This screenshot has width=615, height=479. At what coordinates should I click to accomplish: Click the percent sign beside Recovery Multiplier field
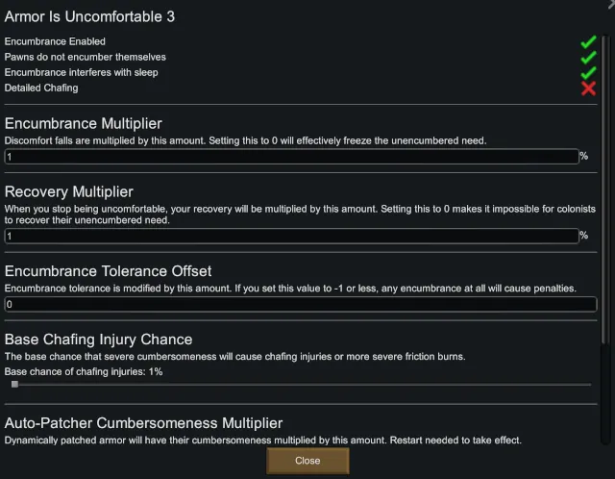583,236
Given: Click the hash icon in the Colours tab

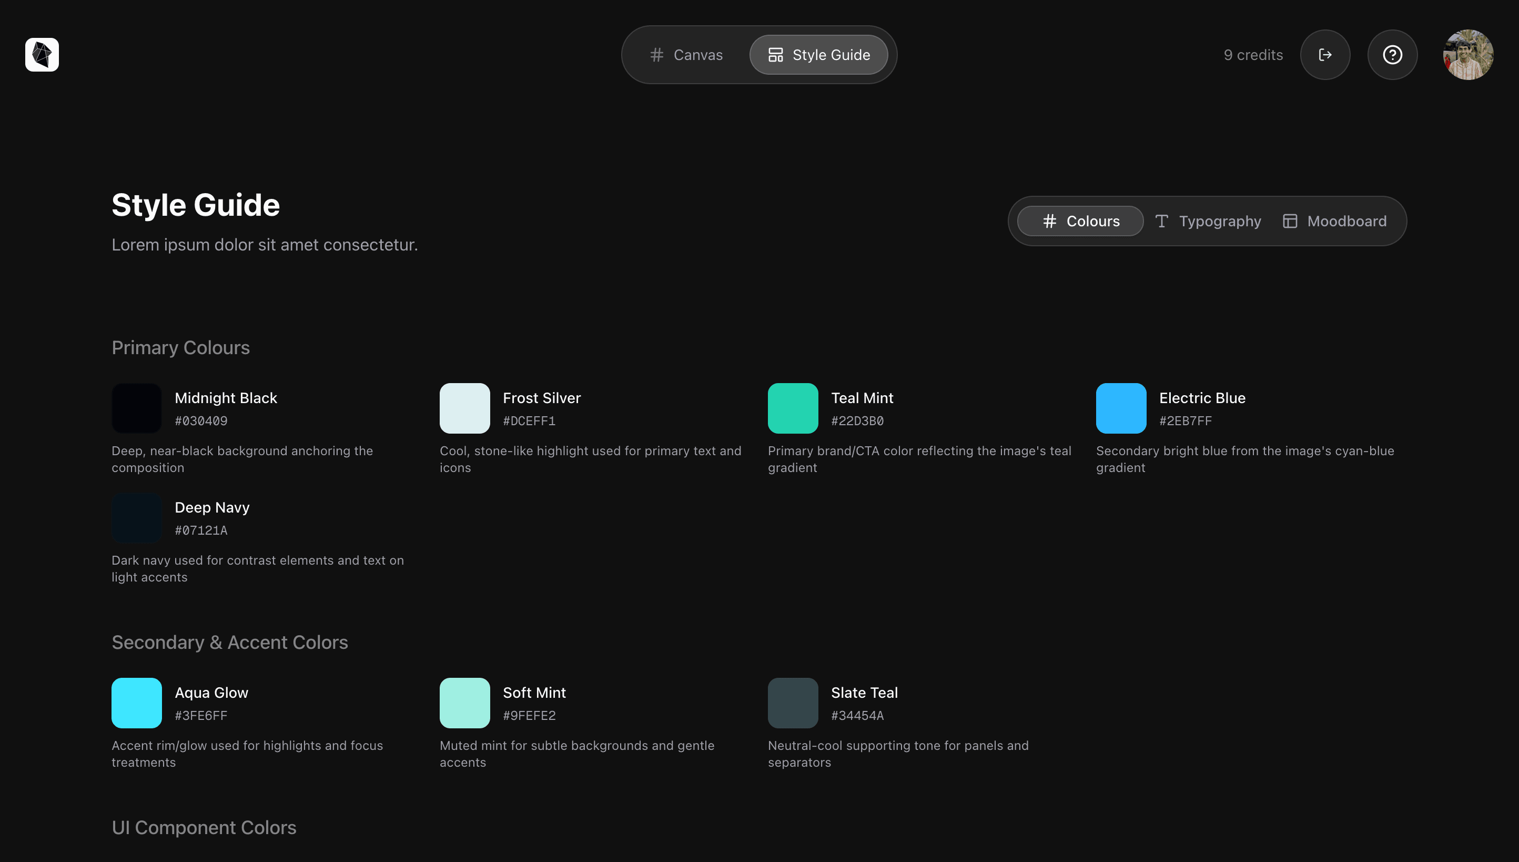Looking at the screenshot, I should [x=1049, y=221].
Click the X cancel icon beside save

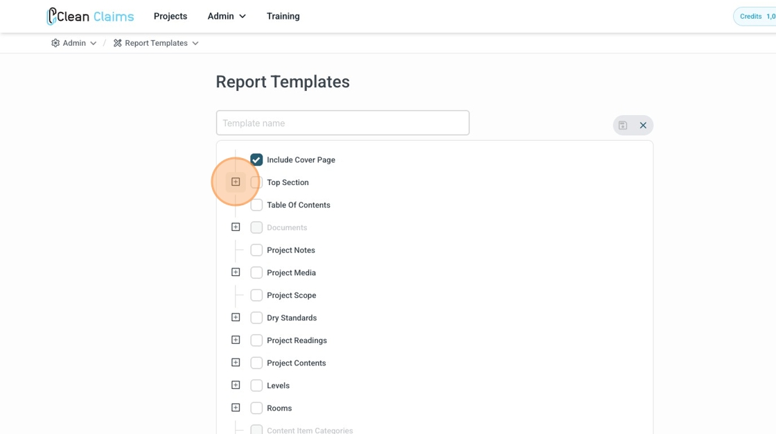tap(643, 125)
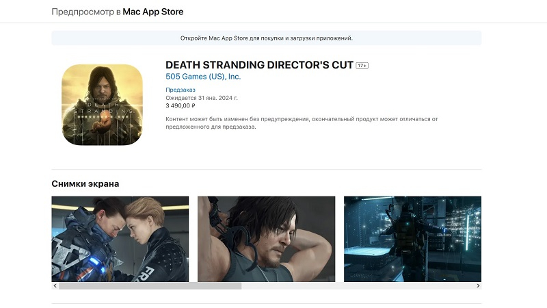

▶ EXERCISE
Please copy down every entry above word for word, leaving out the pictures.

▶ CORRECT ANSWER
This screenshot has width=615, height=479. At what coordinates should I click to accomplish: Click the percent sign beside Recovery Multiplier field
583,236
Given: Click the hash icon in the Colours tab

Looking at the screenshot, I should [x=1049, y=221].
Click the X cancel icon beside save

tap(643, 125)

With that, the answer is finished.